COLOR_OPTIM = palette.PALETTE_MOOD["optimistic"]
COLOR_NEUTR = palette.PALETTE_MOOD["neutral"]
COLOR_PESSI = palette.PALETTE_MOOD["pessimistic"]

# Loading Data

In [None]:
ttrain = dao_interim.load_train_train_data(spark)
drop_cols = columns.team_history_coach_colnames

ttrain = ttrain.drop(*drop_cols)

print(f"ttrain: {dflib.shape(ttrain)}")

In [None]:
basic_cols = ['id', 'target', 'home_team_name', 'away_team_name', 
              'match_date', 'league_name']

# Transformers

* https://spark.apache.org/docs/latest/api/python/reference/api/pyspark.ml.Transformer.html#pyspark.ml.Transformer.transform
* https://stackoverflow.com/questions/49734374/pyspark-ml-pipelines-are-custom-transformers-necessary-for-basic-preprocessing
* https://www.oreilly.com/content/extend-spark-ml-for-your-own-modeltransformer-types/
* https://www.youtube.com/watch?v=iO4ebMzj7t8&ab_channel=ManningPublications

## Team Mood Diff Transformer

In [None]:
from src.ml_pipeline.transformers_lib import team_mood_diff

class TeamMoodDiffTransformer(Transformer):
    def __init__(self, neutral_numeric_threshold, colnames="*"):
        self.neutral_numeric_threshold = neutral_numeric_threshold
        self.colnames = colnames
        
    def _transform(self, df):
        use_df = df.select(self.colnames)
        df_transformed = team_mood_diff.build(use_df, self.neutral_numeric_threshold) 
        return df_transformed

## Team History Transformer

In [None]:
from src.ml_pipeline.transformers_lib import team_history_result

class TeamHistoryResultTransformer(Transformer):
    def __init__(self, colnames="*"):
        self.colnames = colnames
        
    def _transform(self, df):
        use_df = df.select(self.colnames)
        df_transformed = team_history_result.build(use_df) 
        return df_transformed

## Home Factor Transformer

In [None]:
from src.ml_pipeline.transformers_lib import home_factor

class HomeFactorTransformer(Transformer):
    def __init__(self, colnames="*"):
        self.colnames = colnames
        
    def _transform(self, df):
        use_df = df.select(self.colnames)
        df_transformed = home_factor.build(use_df) 
        return df_transformed

# Combining

In [None]:
print("shape dataframe:", dflib.shape(ttrain))
original_columns = ttrain.columns

ttrain = TeamMoodDiffTransformer(neutral_numeric_threshold=0.5).transform(ttrain)
print("shape transformed:", dflib.shape(ttrain))
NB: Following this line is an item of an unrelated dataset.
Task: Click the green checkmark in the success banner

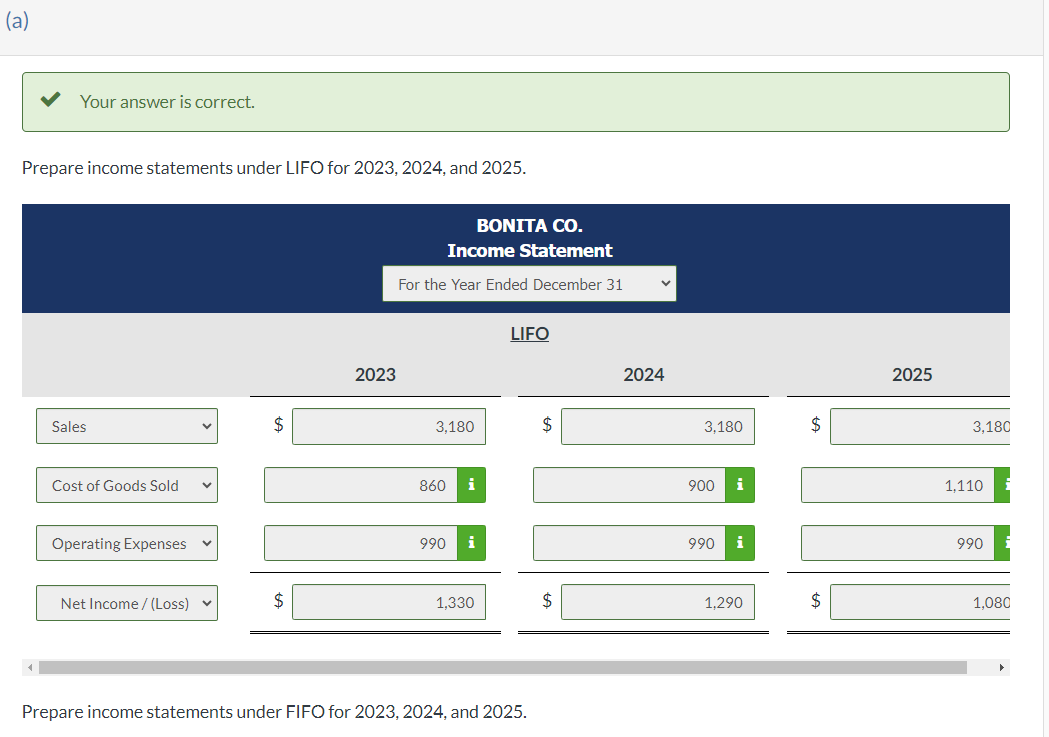Action: pyautogui.click(x=51, y=100)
ttrain = TeamHistoryResultTransformer().transform(ttrain)
print("shape transformed:", dflib.shape(ttrain))

ttrain = HomeFactorTransformer().transform(ttrain)
print("shape transformed:", dflib.shape(ttrain))

final_columns = ttrain.columns

In [None]:
final_columns

In [None]:
new_features = list(set(final_columns) - set(original_columns))
print(new_features)

df_transformed = ttrain.select(basic_cols + new_features)
print("shape transformed:", dflib.shape(df_transformed))

In [None]:
dflib.sample(df_transformed, 5).toPandas()